§ Document
##########

Site Reliability Engineering at ECL is responsible for the security, reliability, and capacity of the software and virtual machines used to develop and run both our application and our laboratory, as well as development and improvement of internal specialty applications and integration. You will be joining a tight-knit and interdisciplinary team. Our methodology relies heavily on automation, infrastructure-as-code, and continuous integration and deployment.

Our Responsibilities:

  • Design and develop processes and tools to automate and audit all aspects of development and production environments and databases for the ECL cloud application backend
  • Continuously improve our set of in-house Go and Python facilities for automating container builds and deployments, and our bespoke Wolfram Language-based automated unit testing environment
  • Develop applications related to laboratory systemsAutomated provision and deployment of Wolfram Enterprise Private Cloud instances for integration with our customer-facing Command Center applicationDevelopment of domain-specific language infrastructure in support of ECL's Symbolic Lab Language
  • Coordinate with and advise other teams to plan and execute releases of application upgrades, new services, and migrations to new architectures or infrastructures, without degradation or interruption of service
  • Efficiently and dynamically prioritize ad hoc requests alongside roadmap initiatives
  • Coordinate with IT where premises and cloud infrastructure intersect. Evaluate and integrate open-source and commercial tools to serve the above purposes

Our Technology Stack:

  • Execution environment: Kubernetes on AWS EKS; AWS Lambda and Fargate
  • Languages: Python; Wolfram Language; Go; shell scripting
  • Database: AWS Aurora PostgresSQL
  • Other infrastructure: GitHub; DockerHub; Ubuntu, Debian, Alpine; Envoy+Contour; Terraform; AlertManager; PagerDuty; SendGrid; Auth0; Serverless
  • Observability Infrastructure: Prometheus, Grafana, OTEL, Honeycomb, AWS Cloudwatch
  • AWS services: EC2; EKS; RDS; ELB/ALB/NLB; IAM; S3; Certificate Manager; CloudWatch; Route 53; ElastiCache; RDS; SQS; VPC; premises-to-cloud VPN; security groups; CloudFront

Required Skills and Experience:

  • Coding in Python/Go: Proficient in developing and automating solutions to enhance infrastructure reliability and performance.

##########

§ Written task A
Retype the Site Reliability Engineering job posting from "Required Skills and" to "reliability and performance.".
§ Written task B
Using the Site Reliability Engineering job posting, answer yes or no to each statement below and quote the words that decide it: (i) The database in the stack is AWS Aurora PostgresSQL. (ii) The team's methodology avoids infrastructure-as-code. (iii) Grafana is part of the observability infrastructure.
§ Written task C
Write what follows the last line of the Site Reliability Engineering job posting.

§ Given records
##########

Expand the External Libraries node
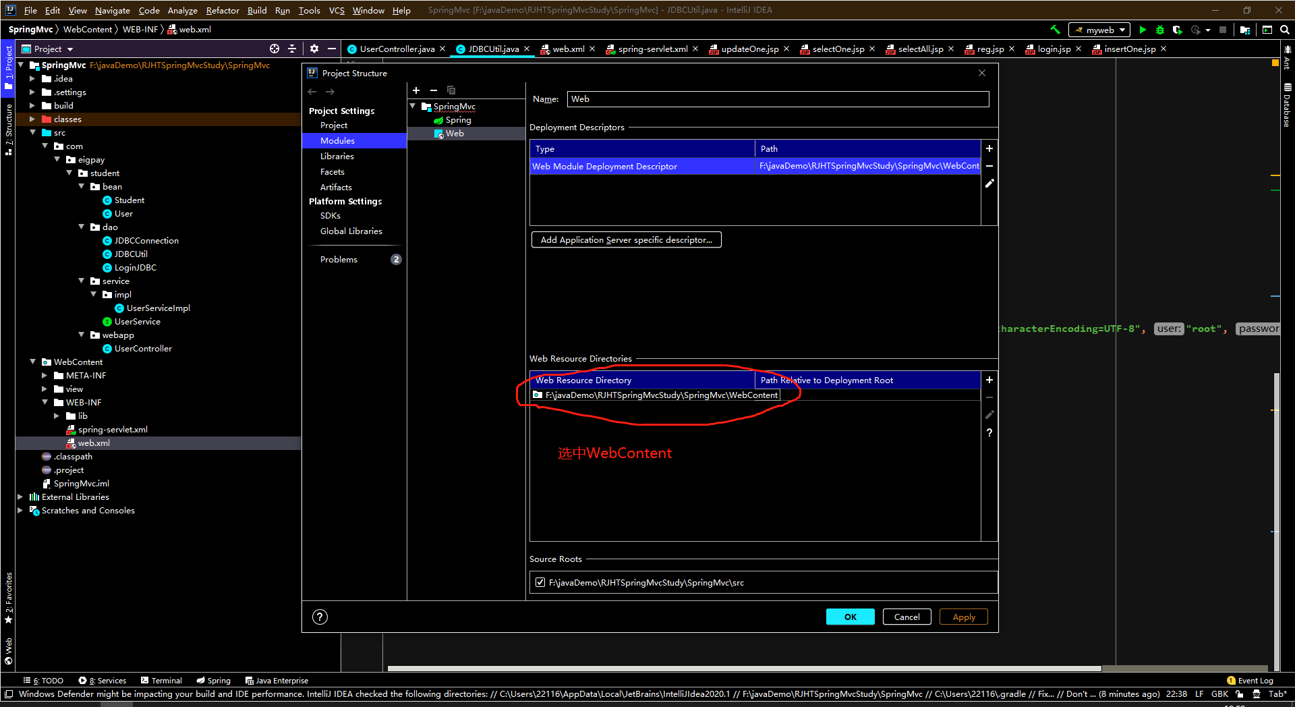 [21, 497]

##########

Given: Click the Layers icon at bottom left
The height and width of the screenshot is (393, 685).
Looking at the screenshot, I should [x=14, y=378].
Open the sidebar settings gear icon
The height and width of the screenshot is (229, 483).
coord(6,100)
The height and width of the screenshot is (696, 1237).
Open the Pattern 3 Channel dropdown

##########

§ Task response A
Required Skills and Experience:

  • Coding in Python/Go: Proficient in developing and automating solutions to enhance infrastructure reliability and performance.

§ Task response B
(i) Yes: "Database: AWS Aurora PostgresSQL"
(ii) No: "Our methodology relies heavily on automation, infrastructure-as-code, and continuous integration and deployment."
(iii) Yes: "Observability Infrastructure: Prometheus, Grafana, OTEL, Honeycomb, AWS Cloudwatch"

§ Task response C
  • Observability Setup: Adept at implementing comprehensive observability solutions, including distributed tracing with OpenTelemetry (Otel), creating actionable dashboards using Grafana, and setting up effective monitoring and alerting systems. Experience with setting up front end observability is preferred.
  • SLI/SLO Metrics: Proven track record of setting up Service Level Indicators (SLIs), Service Level Objectives (SLOs), and other key performance metrics to ensure service reliability and performance.
  • DevOps Practices: Proficient in CI/CD tools, with experience in automating deployment pipelines and seamlessly deploying applications to Kubernetes from source control management (SCM).
  • Cloud Administration (AWS preferred): Skilled in cloud infrastructure management, with hands-on experience in AWS (EKS, Fargate, IAM, S3, VPC).
  • Cloud Networking & Security: Deep understanding of cloud networking and security concepts, including VPCs, VPNs, subnets, and security best practices.
  • Infrastructure Automation: Ability to automate Infrastructure provisioning using Terraform.

Ideal Candidate:

  • Extensive experience in building comprehensive observability solution for an end to end distributed system ( Microservices deployed in Kubernetes)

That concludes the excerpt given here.